Comment 4 Boris Petrov 2017-10-02 13:24:44 UTC
The issue appears also in Tomcat 9.0.1. The stacktrace:

java.lang.NullPointerException: null
    at org.apache.coyote.http11.Http11OutputBuffer.commit(Http11OutputBuffer.java:327)
    at org.apache.coyote.http11.Http11Processor.prepareResponse(Http11Processor.java:1054)
    at org.apache.coyote.AbstractProcessor.action(AbstractProcessor.java:253)
    at org.apache.coyote.Response.action(Response.java:178)
    at org.apache.coyote.Response.sendHeaders(Response.java:376)
    at org.apache.catalina.connector.OutputBuffer.doFlush(OutputBuffer.java:280)
    at org.apache.catalina.connector.OutputBuffer.flush(OutputBuffer.java:261)
    at org.apache.catalina.connector.CoyoteOutputStream.flush(CoyoteOutputStream.java:118)
    at org.glassfish.jersey.servlet.internal.ResponseWriter$NonCloseableOutputStreamWrapper.flush(ResponseWriter.java:330)
    at org.glassfish.jersey.message.internal.CommittingOutputStream.flush(CommittingOutputStream.java:287)
    at org.glassfish.jersey.message.internal.OutboundMessageContext.close(OutboundMessageContext.java:847)
    at org.glassfish.jersey.server.ContainerResponse.close(ContainerResponse.java:413)
    at org.glassfish.jersey.server.ServerRuntime$Responder.writeResponse(ServerRuntime.java:734)
    at org.glassfish.jersey.server.ServerRuntime$Responder.processResponse(ServerRuntime.java:395)
    at org.glassfish.jersey.server.ServerRuntime$Responder.process(ServerRuntime.java:385)
    at org.glassfish.jersey.server.ServerRuntime$AsyncResponder$3.run(ServerRuntime.java:884)
    at org.glassfish.jersey.internal.Errors$1.call(Errors.java:272)
    at org.glassfish.jersey.internal.Errors$1.call(Errors.java:268)
    at org.glassfish.jersey.internal.Errors.process(Errors.java:316)
    at org.glassfish.jersey.internal.Errors.process(Errors.java:298)
    at org.glassfish.jersey.internal.Errors.process(Errors.java:268)
    at org.glassfish.jersey.process.internal.RequestScope.runInScope(RequestScope.java:289)
    at org.glassfish.jersey.server.ServerRuntime$AsyncResponder.resume(ServerRuntime.java:916)
    at org.glassfish.jersey.server.ServerRuntime$AsyncResponder.resume(ServerRuntime.java:872)
    at com.company.rest.Contents.lambda$getContent$3(Contents.java:146)
Comment 5 Mark Thomas 2017-11-08 09:51:02 UTC
We still need a (simple) test case for this.

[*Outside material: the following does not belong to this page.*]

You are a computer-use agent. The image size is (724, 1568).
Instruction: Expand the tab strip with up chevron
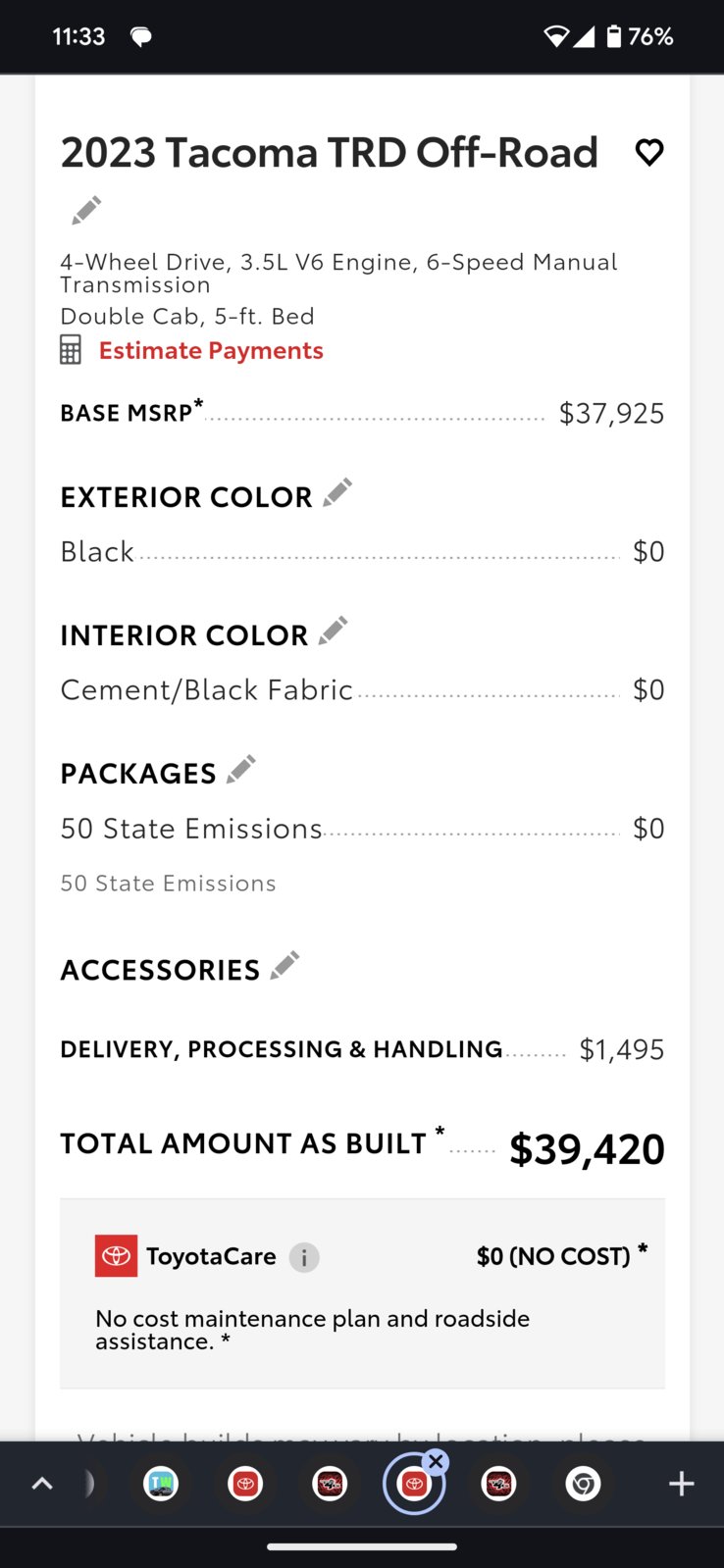(42, 1484)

My analysis from comment #1 still applies.
Comment 6 Boris Petrov 2017-11-09 10:01:48 UTC
I spent quite some time trying to reproduce it but couldn't manage to do it in a simple test case. :( I really cannot help any more for now. If you prefer, you can close the issue and at some point, if I manage to create some reproduction, I can create a new one. Or you just leave this one open as a reminder.

Thanks for the time!
Comment 7 Konstantin Kolinko 2017-11-10 14:47:19 UTC
Set the following system property (if you have not set it yet):

org.apache.catalina.connector.RECYCLE_FACADES=true

See the last section in https://wiki.apache.org/tomcat/FAQ/Troubleshooting_and_Diagnostics
Comment 8 Mark Thomas 2018-05-30 07:58:11 UTC
No reproduction after 6 months so closing as works for me. If you are able to reproduce this then feel free to re-open and attach the steps to reproduce from a clean install.